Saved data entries
━━━━━━━━

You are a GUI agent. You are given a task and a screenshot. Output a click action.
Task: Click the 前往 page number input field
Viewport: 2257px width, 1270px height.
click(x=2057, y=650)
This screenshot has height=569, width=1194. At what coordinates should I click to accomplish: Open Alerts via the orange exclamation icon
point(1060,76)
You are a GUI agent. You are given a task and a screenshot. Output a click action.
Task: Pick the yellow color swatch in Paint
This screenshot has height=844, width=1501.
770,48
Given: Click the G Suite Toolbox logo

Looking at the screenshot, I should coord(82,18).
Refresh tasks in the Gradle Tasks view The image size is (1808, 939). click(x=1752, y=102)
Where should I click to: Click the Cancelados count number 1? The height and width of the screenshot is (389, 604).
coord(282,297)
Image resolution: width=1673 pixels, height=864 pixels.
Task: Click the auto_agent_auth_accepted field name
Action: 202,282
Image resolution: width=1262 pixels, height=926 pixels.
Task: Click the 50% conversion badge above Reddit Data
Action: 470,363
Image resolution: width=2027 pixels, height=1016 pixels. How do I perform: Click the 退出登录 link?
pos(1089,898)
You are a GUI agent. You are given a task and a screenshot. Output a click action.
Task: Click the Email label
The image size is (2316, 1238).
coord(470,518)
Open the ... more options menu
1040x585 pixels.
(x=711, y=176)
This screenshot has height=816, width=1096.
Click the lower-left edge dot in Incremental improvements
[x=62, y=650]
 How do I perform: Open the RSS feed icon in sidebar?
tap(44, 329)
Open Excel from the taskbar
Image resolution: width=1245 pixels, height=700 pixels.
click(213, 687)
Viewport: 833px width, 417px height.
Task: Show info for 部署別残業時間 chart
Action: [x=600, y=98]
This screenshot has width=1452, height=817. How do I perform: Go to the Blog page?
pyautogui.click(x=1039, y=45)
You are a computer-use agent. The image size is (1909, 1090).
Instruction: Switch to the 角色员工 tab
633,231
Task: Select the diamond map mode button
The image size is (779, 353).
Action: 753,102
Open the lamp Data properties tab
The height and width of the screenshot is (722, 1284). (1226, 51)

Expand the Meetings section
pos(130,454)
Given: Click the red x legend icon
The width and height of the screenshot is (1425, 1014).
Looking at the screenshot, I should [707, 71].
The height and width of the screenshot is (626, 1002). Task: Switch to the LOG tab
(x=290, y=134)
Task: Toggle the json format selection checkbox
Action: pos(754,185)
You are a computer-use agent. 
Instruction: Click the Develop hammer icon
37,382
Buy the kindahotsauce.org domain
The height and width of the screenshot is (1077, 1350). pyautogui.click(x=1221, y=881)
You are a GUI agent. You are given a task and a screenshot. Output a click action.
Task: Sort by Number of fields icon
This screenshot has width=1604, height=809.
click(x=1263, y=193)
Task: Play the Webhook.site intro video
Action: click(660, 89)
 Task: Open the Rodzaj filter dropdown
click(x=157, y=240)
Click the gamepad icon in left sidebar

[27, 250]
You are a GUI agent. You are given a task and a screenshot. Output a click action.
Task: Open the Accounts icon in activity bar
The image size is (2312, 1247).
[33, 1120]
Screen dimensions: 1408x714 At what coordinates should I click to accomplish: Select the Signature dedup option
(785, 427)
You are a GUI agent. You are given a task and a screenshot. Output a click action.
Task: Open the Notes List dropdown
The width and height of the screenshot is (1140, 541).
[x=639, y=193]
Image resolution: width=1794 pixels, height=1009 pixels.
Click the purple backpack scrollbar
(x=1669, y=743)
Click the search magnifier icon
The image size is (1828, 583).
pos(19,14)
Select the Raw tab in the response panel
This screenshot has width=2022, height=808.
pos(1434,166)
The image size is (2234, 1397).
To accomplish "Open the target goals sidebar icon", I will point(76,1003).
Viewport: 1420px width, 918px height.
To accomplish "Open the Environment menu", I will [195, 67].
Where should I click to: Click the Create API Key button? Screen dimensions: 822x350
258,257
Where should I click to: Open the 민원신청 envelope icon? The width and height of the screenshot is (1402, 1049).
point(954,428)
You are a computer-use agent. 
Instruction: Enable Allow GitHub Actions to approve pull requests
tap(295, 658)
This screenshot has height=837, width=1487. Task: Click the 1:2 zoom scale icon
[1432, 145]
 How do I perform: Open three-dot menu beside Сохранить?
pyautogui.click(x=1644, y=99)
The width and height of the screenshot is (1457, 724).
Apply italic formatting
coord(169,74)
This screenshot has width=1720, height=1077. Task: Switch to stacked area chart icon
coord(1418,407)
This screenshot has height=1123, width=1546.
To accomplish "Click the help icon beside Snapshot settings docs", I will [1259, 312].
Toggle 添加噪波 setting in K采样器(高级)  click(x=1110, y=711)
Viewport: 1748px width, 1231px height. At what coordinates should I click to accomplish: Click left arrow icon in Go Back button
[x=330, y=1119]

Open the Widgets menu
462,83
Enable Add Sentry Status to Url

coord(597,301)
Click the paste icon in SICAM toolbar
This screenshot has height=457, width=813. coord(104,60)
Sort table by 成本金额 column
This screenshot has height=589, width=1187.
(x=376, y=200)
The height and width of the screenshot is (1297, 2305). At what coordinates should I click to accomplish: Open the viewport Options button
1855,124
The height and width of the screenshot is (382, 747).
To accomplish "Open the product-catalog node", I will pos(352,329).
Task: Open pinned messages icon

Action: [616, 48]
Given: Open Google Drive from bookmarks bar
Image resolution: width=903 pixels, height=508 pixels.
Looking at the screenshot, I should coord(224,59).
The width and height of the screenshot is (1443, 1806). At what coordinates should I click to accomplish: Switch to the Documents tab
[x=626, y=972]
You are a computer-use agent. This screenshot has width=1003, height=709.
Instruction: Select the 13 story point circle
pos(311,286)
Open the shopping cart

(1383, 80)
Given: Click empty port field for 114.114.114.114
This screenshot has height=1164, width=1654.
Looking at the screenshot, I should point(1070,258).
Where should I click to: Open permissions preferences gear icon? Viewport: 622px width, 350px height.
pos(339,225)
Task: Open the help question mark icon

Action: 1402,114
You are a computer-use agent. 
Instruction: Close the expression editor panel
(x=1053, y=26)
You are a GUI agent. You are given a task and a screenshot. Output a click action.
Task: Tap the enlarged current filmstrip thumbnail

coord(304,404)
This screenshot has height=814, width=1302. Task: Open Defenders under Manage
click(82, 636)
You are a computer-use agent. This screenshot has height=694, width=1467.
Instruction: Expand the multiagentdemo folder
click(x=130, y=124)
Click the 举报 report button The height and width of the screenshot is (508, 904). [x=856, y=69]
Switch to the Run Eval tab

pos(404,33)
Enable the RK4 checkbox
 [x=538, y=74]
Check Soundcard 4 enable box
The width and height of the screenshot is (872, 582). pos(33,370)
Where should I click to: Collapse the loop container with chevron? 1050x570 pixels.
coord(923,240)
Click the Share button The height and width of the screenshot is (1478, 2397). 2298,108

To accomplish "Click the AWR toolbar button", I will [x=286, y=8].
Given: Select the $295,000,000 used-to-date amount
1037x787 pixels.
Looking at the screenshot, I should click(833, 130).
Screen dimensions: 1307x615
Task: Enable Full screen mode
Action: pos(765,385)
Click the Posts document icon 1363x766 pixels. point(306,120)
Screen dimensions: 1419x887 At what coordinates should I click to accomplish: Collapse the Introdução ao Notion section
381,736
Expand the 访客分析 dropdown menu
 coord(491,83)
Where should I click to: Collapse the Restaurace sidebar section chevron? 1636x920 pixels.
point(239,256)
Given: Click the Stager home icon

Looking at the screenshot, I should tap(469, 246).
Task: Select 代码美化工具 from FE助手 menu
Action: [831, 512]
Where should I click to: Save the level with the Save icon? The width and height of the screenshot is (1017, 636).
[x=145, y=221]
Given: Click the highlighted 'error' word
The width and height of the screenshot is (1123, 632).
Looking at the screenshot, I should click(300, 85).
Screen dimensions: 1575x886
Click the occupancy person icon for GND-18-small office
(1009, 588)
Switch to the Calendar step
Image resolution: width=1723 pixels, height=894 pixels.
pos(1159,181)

━━━━━━━━

*About this exercise*
Return, word for word, the lines of the data above from the line with "This screenshot has height=837, width=1487." through the line with "The width and height of the screenshot is (1457, 724).", inclusive.

*Your solution*
This screenshot has height=837, width=1487. Task: Click the 1:2 zoom scale icon
[1432, 145]
 How do I perform: Open three-dot menu beside Сохранить?
pyautogui.click(x=1644, y=99)
The width and height of the screenshot is (1457, 724).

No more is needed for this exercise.